My father was a truly messed-up dude. He had gotten sideswiped by the 1965 Civil War — sideswiped completely. One moment at the top of the poor people pyramid, a military police officer with the crispest uniform since the invention of starch — and in the next he was on the run, everyone, it seemed, trying to murk his ass. My uncle, his younger brother, remembers that when the US invasion squashed the revolution and put the ex-Trujillastas back in power, my father returned home half-starved with a wild beard and a fist-sized blood blister on his shoulder from bracing his submachine gun.
I met him for the first time in New Jersey, nine years later. But you know how time is under the influence of trauma.

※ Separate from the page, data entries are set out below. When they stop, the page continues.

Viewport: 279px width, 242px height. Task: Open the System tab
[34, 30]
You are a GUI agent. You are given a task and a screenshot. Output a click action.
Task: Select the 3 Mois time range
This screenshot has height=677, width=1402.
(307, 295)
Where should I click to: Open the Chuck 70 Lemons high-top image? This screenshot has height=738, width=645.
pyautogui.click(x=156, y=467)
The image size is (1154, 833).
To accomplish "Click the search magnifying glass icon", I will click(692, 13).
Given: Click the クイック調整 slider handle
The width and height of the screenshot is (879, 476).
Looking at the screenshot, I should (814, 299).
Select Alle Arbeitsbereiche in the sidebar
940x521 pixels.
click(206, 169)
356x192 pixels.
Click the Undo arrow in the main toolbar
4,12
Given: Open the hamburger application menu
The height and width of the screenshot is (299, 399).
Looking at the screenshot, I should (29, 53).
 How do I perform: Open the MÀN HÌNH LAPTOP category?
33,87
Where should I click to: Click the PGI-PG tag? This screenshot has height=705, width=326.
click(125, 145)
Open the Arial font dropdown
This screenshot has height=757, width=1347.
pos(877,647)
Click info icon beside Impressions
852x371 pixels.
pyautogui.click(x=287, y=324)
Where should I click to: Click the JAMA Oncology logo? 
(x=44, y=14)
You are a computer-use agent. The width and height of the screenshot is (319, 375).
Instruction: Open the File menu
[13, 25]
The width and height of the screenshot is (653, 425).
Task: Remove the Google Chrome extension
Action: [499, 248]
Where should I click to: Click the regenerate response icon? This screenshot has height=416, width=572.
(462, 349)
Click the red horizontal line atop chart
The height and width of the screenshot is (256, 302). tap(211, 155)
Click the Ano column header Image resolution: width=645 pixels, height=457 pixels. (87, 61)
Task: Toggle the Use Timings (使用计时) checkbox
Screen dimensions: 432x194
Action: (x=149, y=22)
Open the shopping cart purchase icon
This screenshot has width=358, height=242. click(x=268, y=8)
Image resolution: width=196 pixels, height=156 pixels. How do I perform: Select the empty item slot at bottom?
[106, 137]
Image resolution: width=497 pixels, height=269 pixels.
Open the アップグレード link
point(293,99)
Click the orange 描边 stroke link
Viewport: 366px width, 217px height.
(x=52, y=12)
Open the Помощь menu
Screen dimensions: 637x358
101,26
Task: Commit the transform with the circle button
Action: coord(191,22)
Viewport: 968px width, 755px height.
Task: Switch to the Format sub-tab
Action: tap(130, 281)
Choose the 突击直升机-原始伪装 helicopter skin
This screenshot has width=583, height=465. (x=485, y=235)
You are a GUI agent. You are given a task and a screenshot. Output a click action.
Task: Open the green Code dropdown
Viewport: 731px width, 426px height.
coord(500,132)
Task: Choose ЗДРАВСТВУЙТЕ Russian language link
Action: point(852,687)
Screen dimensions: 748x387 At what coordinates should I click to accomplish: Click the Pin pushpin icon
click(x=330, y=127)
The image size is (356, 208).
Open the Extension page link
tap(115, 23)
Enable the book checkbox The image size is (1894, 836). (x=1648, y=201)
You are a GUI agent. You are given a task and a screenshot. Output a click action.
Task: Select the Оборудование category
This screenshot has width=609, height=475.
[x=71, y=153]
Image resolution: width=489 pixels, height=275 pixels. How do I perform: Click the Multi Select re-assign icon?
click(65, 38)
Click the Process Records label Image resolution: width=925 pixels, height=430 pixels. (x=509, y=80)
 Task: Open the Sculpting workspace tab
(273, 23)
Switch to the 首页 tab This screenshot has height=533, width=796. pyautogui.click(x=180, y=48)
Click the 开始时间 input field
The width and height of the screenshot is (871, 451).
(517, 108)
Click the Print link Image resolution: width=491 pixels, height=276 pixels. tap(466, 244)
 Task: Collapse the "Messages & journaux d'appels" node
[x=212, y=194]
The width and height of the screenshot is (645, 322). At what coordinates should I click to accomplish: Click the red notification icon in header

To the world, my pops presented always as an affable dandy — and I mean it, too — homeboy might have been the best dressed Caribbean in a hundred mile radius (and if you knew the Cuban mampiolos from West New York you’d understand what an accomplishment that was) — but at home with us kids he acted like the war had never ended, like the revolutionaries were still shooting at him from every damn corner. Living with him was like living with a human version of the Emergency Broadcast Network.
Dude thought that everyone was coming for his neck. He had dozens of firearms in our little apartment, a white dude arsenal and enough ammunition to put down a local insurgency, and each weekend he took me and my brother to the Englishtown Rifle Range — and when he wasn’t chasing after his other women or beating the blood out of us for some random nonsense he put me and my brother through the ringer with his boxing bullshit. Whether because of him or because that was just our world I had at least one fight every quarter in school — not counting how often my brother and I went at it. One kid smashed my head so hard into a bathroom wall I threw up nonstop an entire afternoon and that was supposedly one of the few fights I won.
When I was nine my father started taking Taekwondo classes in Avenel, my first taste by displacement of Korean War trauma, and he brought all that shit home, as well. If then had been now, my old man would have been into jiu-jitsu hardcore, no doubt about it, maybe a survivalist (except he would have needed somewhere to hang his shirts). When we were bored my brother and I would handle my father’s firearms, and at night I tried to decide who I would shoot if I had to shoot someone.
Years later, I watched Red Dawn — this was after my father had skedaddled — and I realized that the Eckert Brothers were who he wanted us to be.
Did he really think we were going to be hunted by armed rebels or was he just being sadistic? Both, I’m sure. The first absolving — and obscuring — the second. Trust me. I remember right after he started Taekwondo he inaugurated our very own family fight club — just me and my brother in the basement with him as referee. He slapped — theatrically, mind you — a single dollar bill on the floor and whomever won the fight would claim that dollar.